In many ways, a rematch between US President Joe Biden and Trump is effectively under way, and observers and strategists have expressed mixed views about what the margins in the GOP contests portend for Trump in November.
Biden and his allies are ramping up criticism of Trump as a threat to democracy, abortion rights and other freedoms, while the ex-president has hammered Biden over immigration and the economy. Trump’s 91 criminal charges, which he has used as rallying cry in the primary, are also expected to factor into the campaign.
Trump’s team expected to lock down the nomination by March 19, advisers said. Haley, the former US ambassador to the United Nations, has only committed to staying in the race until today, setting the stage for a potentially quick exit.
Recent polling shows that more than 90% of registered Republicans back Trump over Biden, who is struggling with low enthusiasm on the Democratic side, and cracks in the coalition that delivered him a narrow victory in 2020.
At the same time, the primaries have demonstrated Haley’s appeal to independents and university-educated voters as she lays out a forceful argument against Trump. Super Tuesday will provide more snapshots of who is in Trump’s camp, and who may need persuading in the months ahead.
The biggest prize up for grabs is California, where Trump has a good shot to take home all 169 delegates by winning more than 50% of the vote.
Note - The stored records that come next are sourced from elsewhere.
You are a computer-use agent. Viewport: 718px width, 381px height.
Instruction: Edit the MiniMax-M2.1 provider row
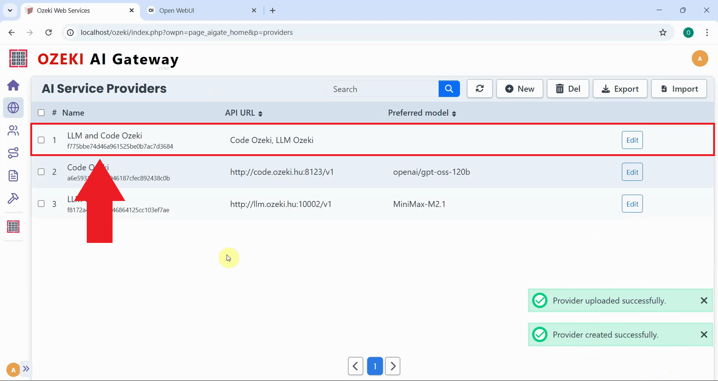point(632,204)
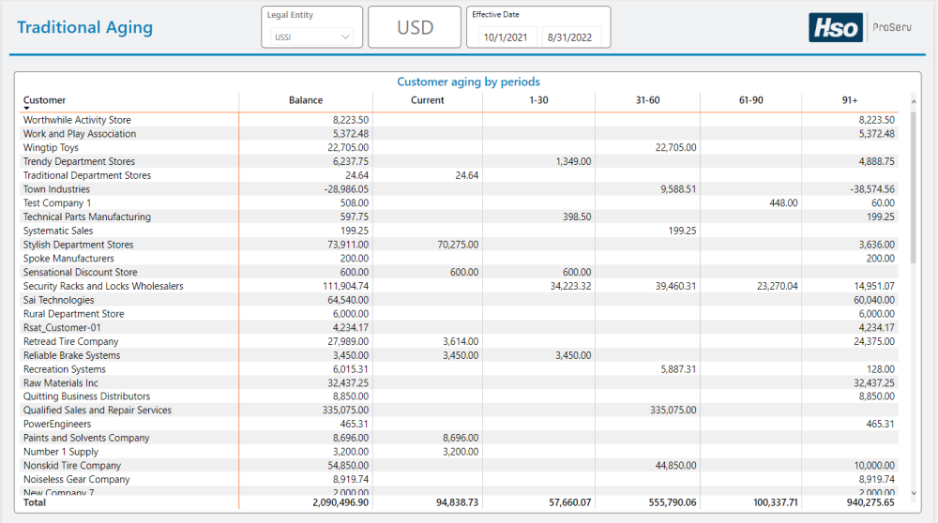This screenshot has height=523, width=938.
Task: Click the table's vertical scrollbar thumb
Action: click(913, 187)
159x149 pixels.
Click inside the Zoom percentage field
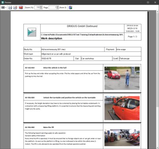[37, 8]
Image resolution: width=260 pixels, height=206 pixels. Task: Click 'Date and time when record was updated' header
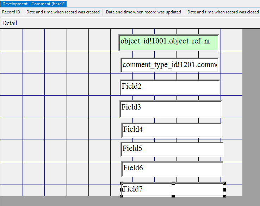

The delegates formalise the pick by voting for their candidate at the Republican National Convention in July.
California Republicans used to award delegates to the victor of each congressional district, but Trump allies successfully pushed last year to adopt new rules they believed would help Trump quickly amass the 1215 delegates he needs nationally to secure the nomination. Many Super Tuesday states have winner-take-all provisions, but the details vary.
The states that vote account for some 874 delegates, and will test Trump and Haley’s strengths across very different electorates – from red stronghold Texas to battleground North Carolina to solid-blue Massachusetts, where the Republican population is more moderate.
Alabama, Alaska, Arkansas, Colorado, Maine, Minnesota, Oklahoma, Tennessee, Utah, Vermont, Virginia and the territory of American Samoa will also vote. North Dakota has been holding its Republican caucuses on the eve of Super Tuesday.
The Trump team says he could win the nomination as early as March 12 and will get there by March 19 even under their most generous modelling for Haley, which is based on her best showing so far, in New Hampshire. On Sunday, Trump swept GOP caucuses in Michigan, Missouri and Idaho.
Haley has stayed in the race as a vessel for dissatisfaction with a Trump-Biden matchup, arguing that more voters deserve an opportunity to support a GOP alternative.
She won 43% of the vote in New Hampshire and 40% in her home state of South Carolina, and has pointed to those performances as evidence of broad hesitations about Trump, even as he leads with almost every demographic in the GOP.
Her team has argued that Super Tuesday states with open primaries – where non-Republicans can vote – offer more favourable terrain.
Trump posted a wider lead over Haley last week in Michigan, where he won by 68% to Haley’s 27%. This suggested that his advantage in the primaries could grow as the race nationalised and moved to places where Haley did not campaign intensely, some political observers said.
Still, many Republicans have dismissed the Haley team’s argument that primary results are a “flashing warning sign for Trump in November”.
In the GOP race, Haley faces rising pressure to step aside. Trump warned after his New Hampshire victory that anyone who donated further to his rival would be “permanently barred from the MAGA camp”.
It’s not clear how Haley will approach Trump in the long term.
Asked if she would keep criticising the GOP’s direction under Trump even if she dropped out, she said, “I don’t know”. Appearing on Meet the Press, Haley said she no longer felt bound by a pledge to support the eventual nominee, which the RNC required of all debate participants last year.
The United States Supreme Court yesterday overruled a state ban on Trump standing again for president.
America’s top court unanimously decided that Colorado could not disqualify Trump under the 14th Amendment of the US Constitution, which bars from office those who “engaged in insurrection or rebellion”. It ruled that individual states did not have the power to make such a judgment.
Maine and Illinois had followed Colorado in banning Trump from their ballot papers but will be compelled to let him participate after the most historic election ruling since Bush v Gore in 2000, which gave the presidency to George W Bush.